Cold? Wear Gloves, Japan Tells Workers
Continuing power supply problems resulting from the Fukushima nuclear disaster led the government to launch a “Super Cool Biz” campaign in the summer, pushing employees to wear Hawaiian shirts, T-shirts and sandals to save electricity.
Today, the government launched a “Warm Biz” campaign, telling businesses and homeowners to set the temperature at a maximum of 20 degrees C (68 F). Ads are using a cartoon ninja character to model the wearing of scarves, gloves and leg warmers, the AFP reports.
The campaign also recommends eating root vegetables, ginger and traditional Japanese hotpot to warm the body, and advises workers get off the train one stop early and walk to boost their circulation.
As with the Cool Biz campaign, retailers look set to benefit. Uniqlo is preparing to shift more thermal underwear, and department stores are advertising a variety of knitwear.
The Japanese aren’t the only ones to emphasize the power of the sweater.
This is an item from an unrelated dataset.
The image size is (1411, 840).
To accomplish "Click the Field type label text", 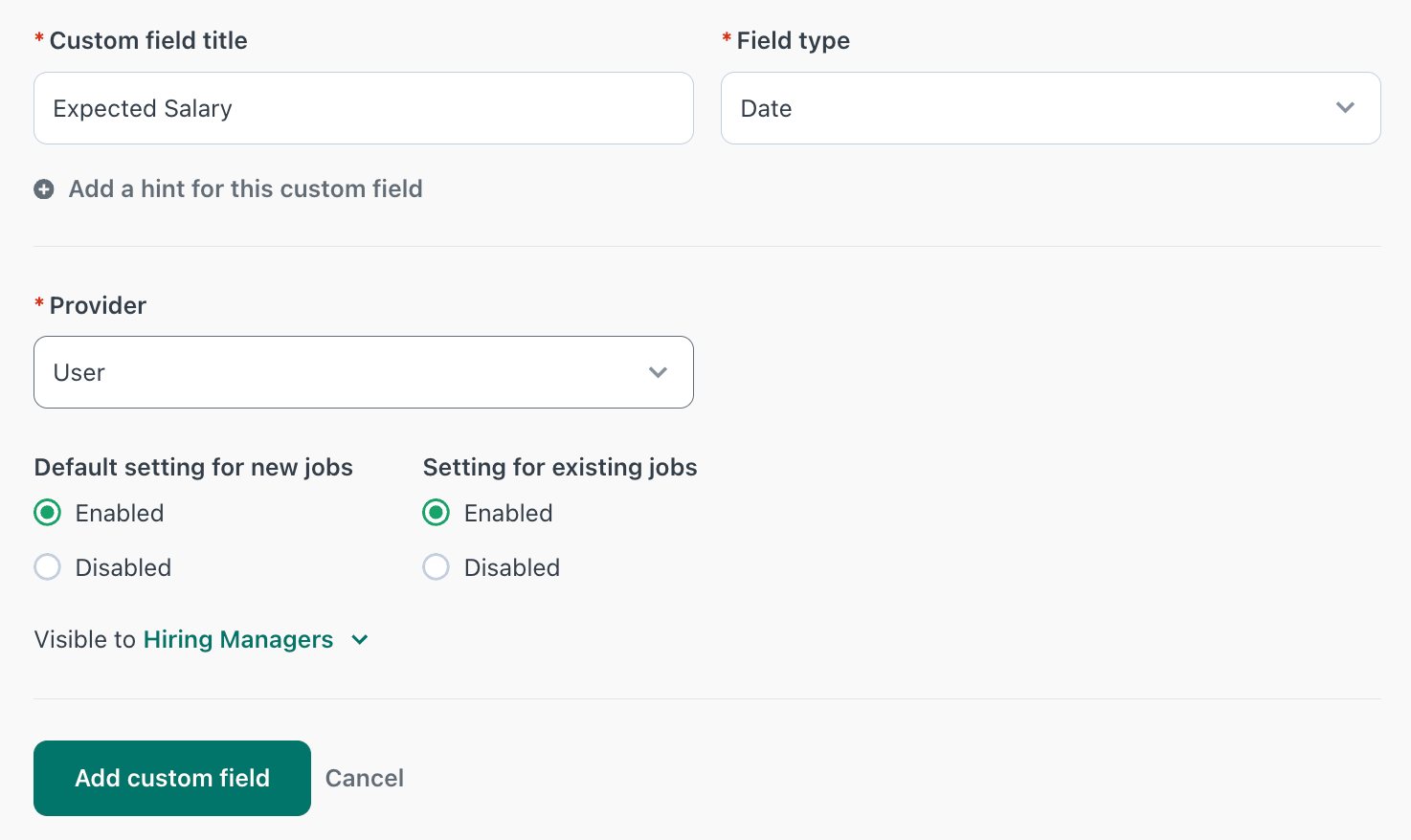I will pyautogui.click(x=793, y=40).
Writing for Environmental Leader, RePower Canada general manager Iain Robertson pointed out the inefficiency of space heaters, which have become common in business environments.
“Common sense would suggest that those who are temperature intolerant should dress more appropriately to suit their personal temperature preference (or at least have a sweater on hand),” he wrote. “Would it be a good idea that the majority wear Hawaiian shirts because one or two are uncomfortable in an acceptable room temperature?”